─── Source excerpt ───
Yes, a promise of compensation can be enforced, but in practice it may not always be easy. Although it is a flexible legal institution, its enforceability depends mainly on how precisely it is formulated and whether it is possible to clearly determine what should have been performed.
The most common obstacle is the vagueness of the promise itself. If it is not clearly described what situations the indemnity is supposed to cover and to what extent, the counterparty often argues that its obligation has not arisen at all, which makes subsequent enforcement much more difficult.
Another difficulty tends to arise from disputes as to whether the event that should have triggered the indemnity occurred at all. In practice, there is much debate as to whether there was, for example, a technical defect, a defect in the work or an error by the contractor, and therefore whether the particular situation falls within the scope of the agreed promise. Although fault alone is not decisive for the creation of a liability, the amount of damages must usually be proven – unless the parties have agreed on a lump sum. It is proving the actual amount of damages that is one of the most common problems.
Enforceability may also be complicated by the existence of other security institutions in the contract, such as contractual penalties or other forms of liability, which may interfere with the promise of compensation. If the provisions contradict each other or create an unclear regime of claims, this may even lead to the promise itself being called into question or limited.
Overall, therefore, it is true that a promise of indemnity can be enforced, but success always depends on how well and clearly it has been drafted. This is also why you should always enlist the help of an attorney to draft it.
Under the law, if the conditions are met, the promisee is entitled to recover costs and any damages incurred in connection with the required conduct, while at the same time taking reasonable steps on behalf of the promisor to keep the extent of the damages as small as possible.
When do you need a lawyer?
The promise of compensation is simple at first glance, but the legal consequences can be very extensive. We recommend using an attorney in these situations:
You are entering into a high-value contract: For development contracts, real estate transfers, technology deliveries and similar contracts, a poorly worded promise can have millions of dollars in consequences.
You are unsure of the wording of the promise: A single sentence can determine whether a promise will be enforceable. The certainty of the arrangement is absolutely crucial.
The counterparty refuses to perform: In this case, you need to quickly assess the legal position, prepare arguments and often a pre-suit demand.
Litigation is imminent or underway: Legal representation greatly increases the chances of success while minimizing the risk of missteps.
─── Data segment ───
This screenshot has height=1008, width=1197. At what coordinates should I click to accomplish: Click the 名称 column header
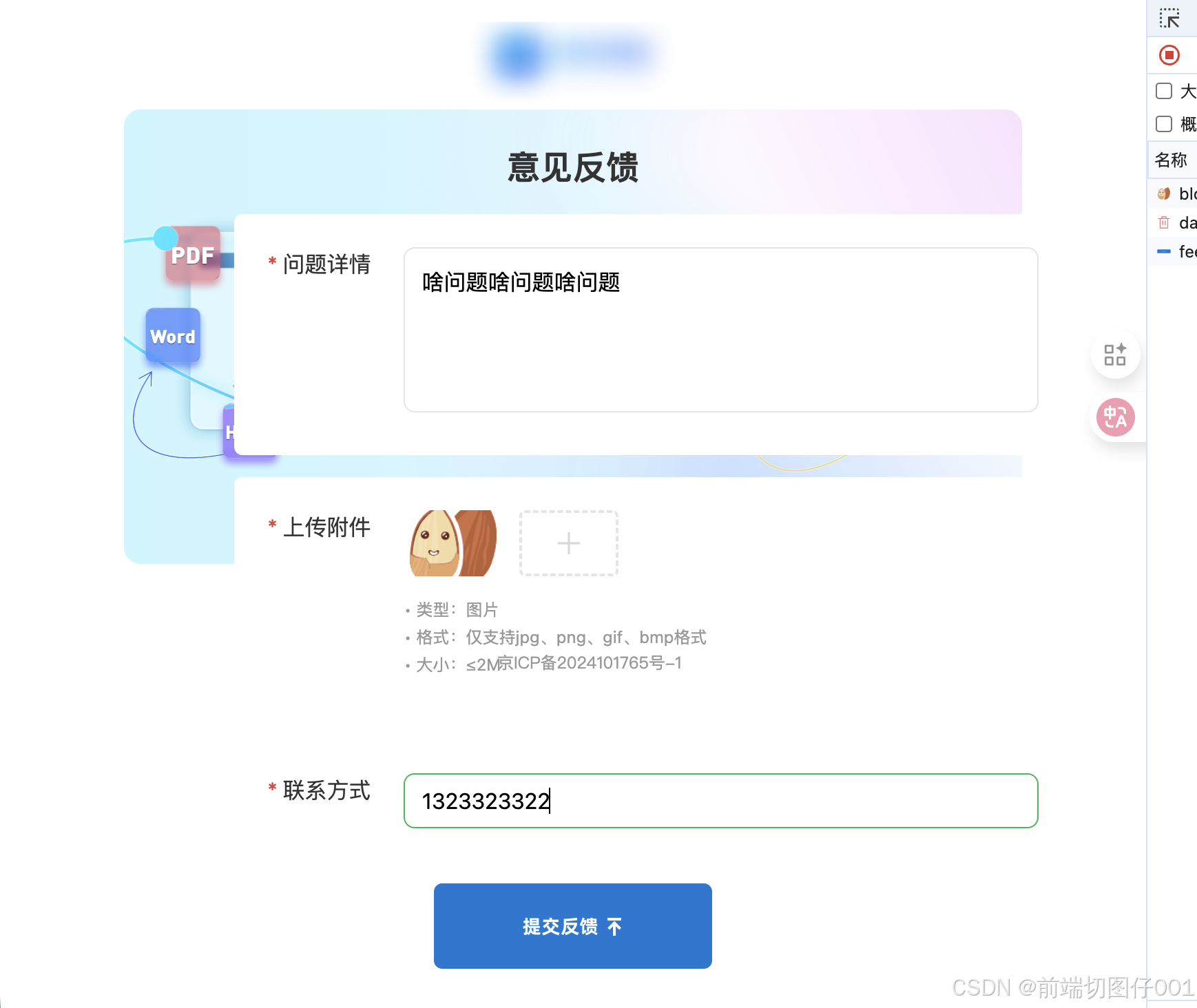(1171, 160)
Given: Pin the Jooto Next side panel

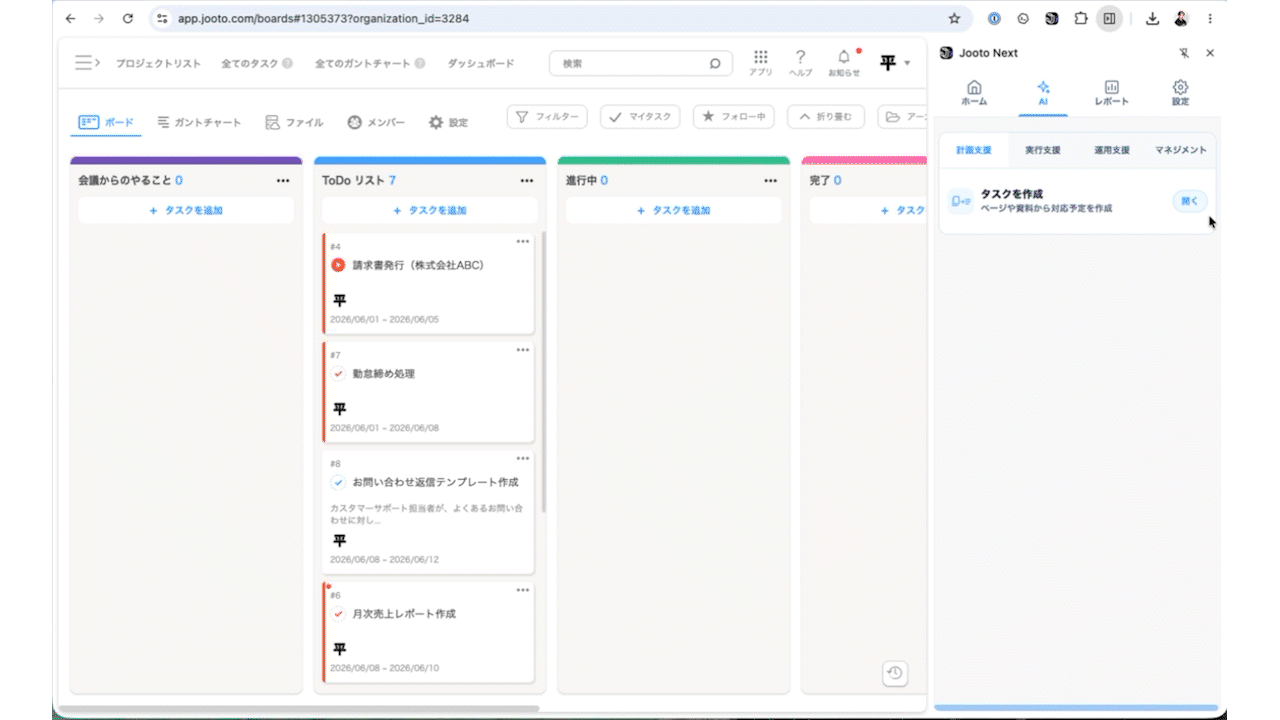Looking at the screenshot, I should [x=1185, y=53].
───
— What is being asked —
Using the excerpt on promises of compensation, explain in one to three sentences why a vaguely worded promise is hard to enforce.

— Response for this exercise —
When a promise does not clearly describe which situations the indemnity covers and to what extent, the counterparty often argues that its obligation never arose at all. That argument makes later enforcement much more difficult.